さて、どうして彼はこんなに北海道贔屓になってしまったのだろう? 彼の御母堂様はしばしばデパートの「北海道博覧会」で道内名産品をお求めになると聞いたことがあるので、遺伝・成長環境の影響も大きいのかもしれないが、彼は「北海道ノート'98」にこう書いている。
僕にとって、北海道はあこがれの地だった。旅行好きのくせに、初めての北海道は4年前、大学生になってからだった。しかも、わずか3泊4日。そして2度めの、つまり今回の旅行計画をたてるまでに、3年もかかってしまった。
これは、僕の心の中の北海道が神聖な地であるからに他ならない。そんな土地にしょっちゅう行くことは許されないからだ。だが、そうは言っても行きたいものは行きたい。理屈抜きにして行きたい。
…それ以来毎年欠かさず「聖地巡礼」してきた彼。いや、2001年に至っては4度もの渡道を果たしているのだ。

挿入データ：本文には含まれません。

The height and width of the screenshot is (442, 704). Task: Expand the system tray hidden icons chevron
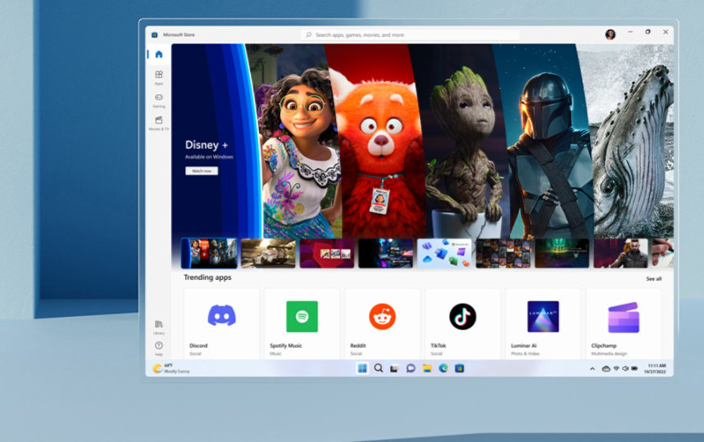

最初のうちこそ「神聖な土地にしょっちゅう行くのは許されない」というような書きっぷりだが、そんな初志を忘れてしまったのか、それとも「理屈抜きにして行きたい」という引用後段の境地に至ったか…彼の師たる御釈迦様は「琴は糸を張りすぎれば切れ、たるんでいては音がよくない」と極端を戒め中道を行くのがよいと説いたというが、去年の彼は罰が当たるのでは、と心配になるほど北海道漬けだったわけだ。
そして2000年のまえがき。
2度や3度行ったところで、北海道を理解したと言えるのだろうか?・・・と、ゴタクを並べるとキリがない。行きたいから行く。これで十分なのではなかろうか。そう、僕は「行きたいから」という理由で、北海道に行くのである。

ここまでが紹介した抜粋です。